Soy un chico de pueblo, pero mi corazón adulto es de capital de provincias. Lo que vengo a decir es que mi educación sentimental no ha estado ligada tanto al hecho circunstancial de haber nacido en una localidad determinada, como al hecho vocacional de ser lector. Siempre preferiré como patria una biblioteca pública (cualquier biblioteca pública) a una ciudad (cualquier ciudad).
 
Una tarde de hace más de diez años, paseando la mirada por los lomos de los libros de la biblioteca, di con uno de título sugerente por extravagante: Los hemisferios de Magdeburgo. Su autor: Andrés Trapiello, a quien solo conocía como contertulio de radio. Aquel libro de prosas, hecho de fragmentos de lecturas, viajes, paseos por el Rastro, estampas costumbristas, polémicas cuyos protagonistas escamoteaba bajo una X (aunque daba pistas de identificación para el lector malicioso) y cualquier otra cosa que se le viniera a la cabeza al autor, me fascinó tanto como cualquiera de las grandes novelas. Y lo mejor de todo es que ese gozo podría repetirse, porque había más libros como ése, los que componen el ya famoso Salón de Pasos Perdidos, que va por el tomo veinte y seguirá aumentando, para regocijo y fastidio de sus lectores, que tenemos que buscar la manera de acomodar todos esos libros en nuestra biblioteca. Desde entonces se ha convertido en una costumbre personal leer cada año por estas fechas uno de esos tomos, en ocasiones el más reciente, en otras alguno más antiguo que aún tenga pendiente.
 
De Trapiello me viene el gusto por el ambiente provinciano (en el caso de Palencia, lo que las franquicias colonizadoras van permitiendo que sobreviva de ello): los casinos y sus tertulias, los soportales, los viejos comercios, las campanadas que llaman a misa, los cafés… De ahí también la afición a la rebusca en las librerías de viejo y mercadillos, siempre a la pesquisa del libro deseado o al descubrimiento de viejos autores de segunda fila, casi siempre justamente olvidados, pero cuya obra tiene el encanto de lo que se sabe escrito para el olvido.
 
A uno de esos autores, el palentino Valentín Bleye y su Rapsodia de la ciudad abierta, se refiere Trapiello en el prólogo de El fanal hialino.
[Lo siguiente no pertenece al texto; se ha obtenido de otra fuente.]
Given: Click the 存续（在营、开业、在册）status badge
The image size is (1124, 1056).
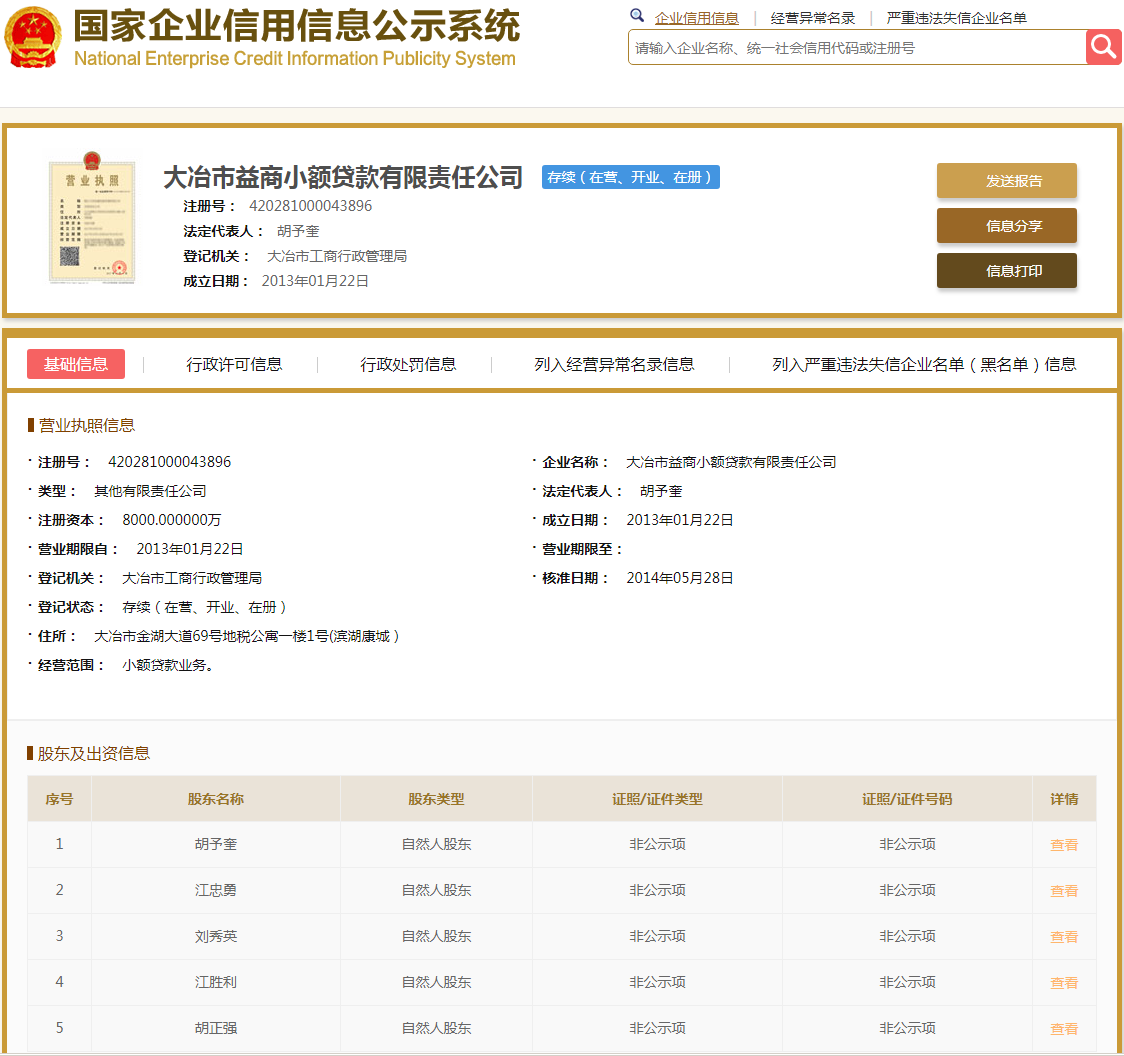Looking at the screenshot, I should tap(630, 177).
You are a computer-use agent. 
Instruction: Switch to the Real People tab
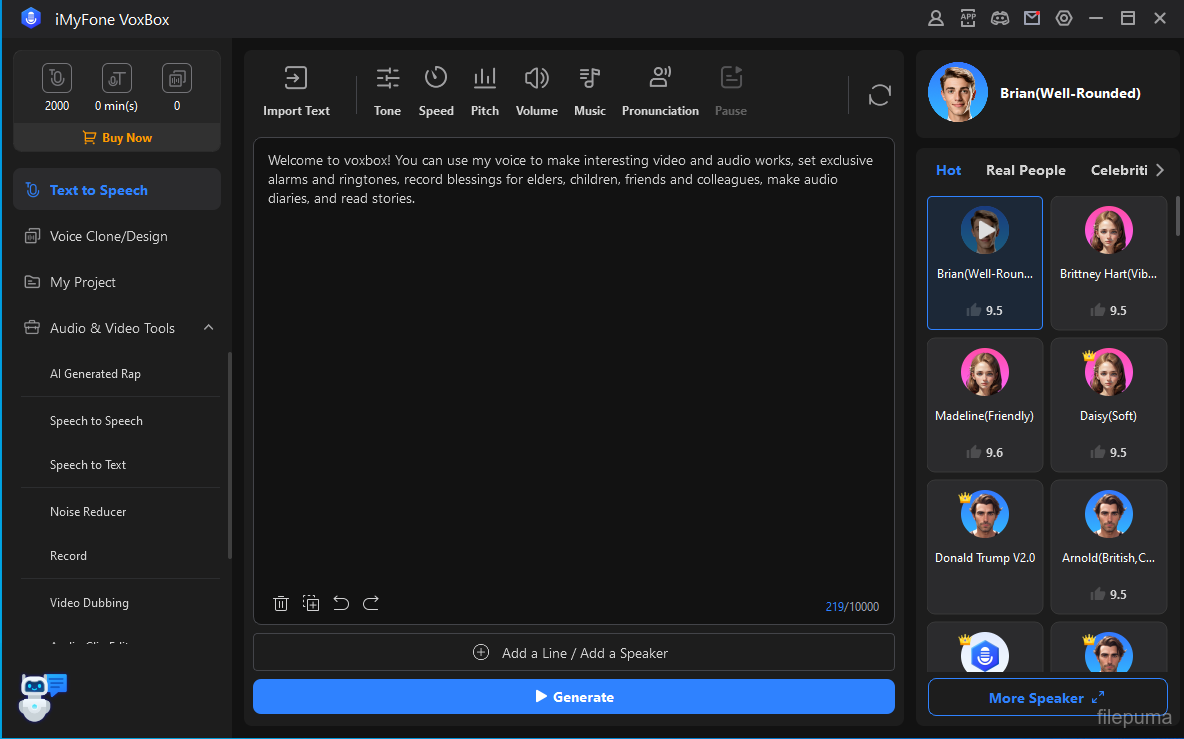1025,170
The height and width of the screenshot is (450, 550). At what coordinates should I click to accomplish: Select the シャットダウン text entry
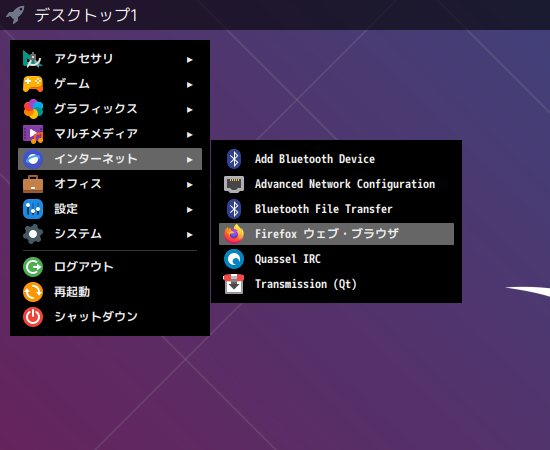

Cuando lo leí, me pregunté quién fue ese Valentín Bleye de quien nunca oí hablar en Palencia, a la vez que despertó en mí el afán compulsivo por conseguir ese libro. A pesar de mi búsqueda entre el polvo de los libros arrumbados en los rastros o por los listados de iberlibro, no lo he encontrado, o no al menos a un precio asequible para mi curiosidad.
 
Quizá así sea mejor, tener ese libro ahí, indefinidamente en mi anhelo. De esta manera, puedo seguir fantaseando con su contenido, que no es un goce menor al de la propia lectura. Por su subtítulo (Dietario lírico) y la época de publicación, deduzco que seguramente reunirá prosas alambicadas sobre menudencias: el asombro del paso de las estaciones, la necrológica de alguna amistad, la fiesta del patrón, el elogio de un libro compañero, la melancolía del tiempo, la monotonía de la provincia… Esas naderías que a algunos ahora nos resultan tan encantadoras, pero que era de lo único que se podía escribir en un periódico durante la dictadura franquista, esa época en la que estaba prohibido escribir de lo que realmente había que escribir.
 
Y seguiré imaginando a Valentín Bleye, de quien apenas he encontrado noticia en Google, como otro de esos olvidados periodistas de provincia que escribieron mirándose con resignación en el espejo esteta de González-Ruano y sus columnas de tirada nacional. Quizá incluso hiciera un día la visita de rigor al maestro en el Café Gijón, y le saludara con tímida admiración, o no se atreviera y volviera resentido a Palencia, tal vez con un ejemplar de su Rapsodia de la ciudad abierta bajo el brazo, después de tomar un café a dos mesas de donde Ruano instalaba su despacho cada mañana… ignorando que todos, el entonces célebre Ruano, el mismo Bleye y nosotros somos todos al fin lo mismo: sombras que se pierden por una calle solitaria.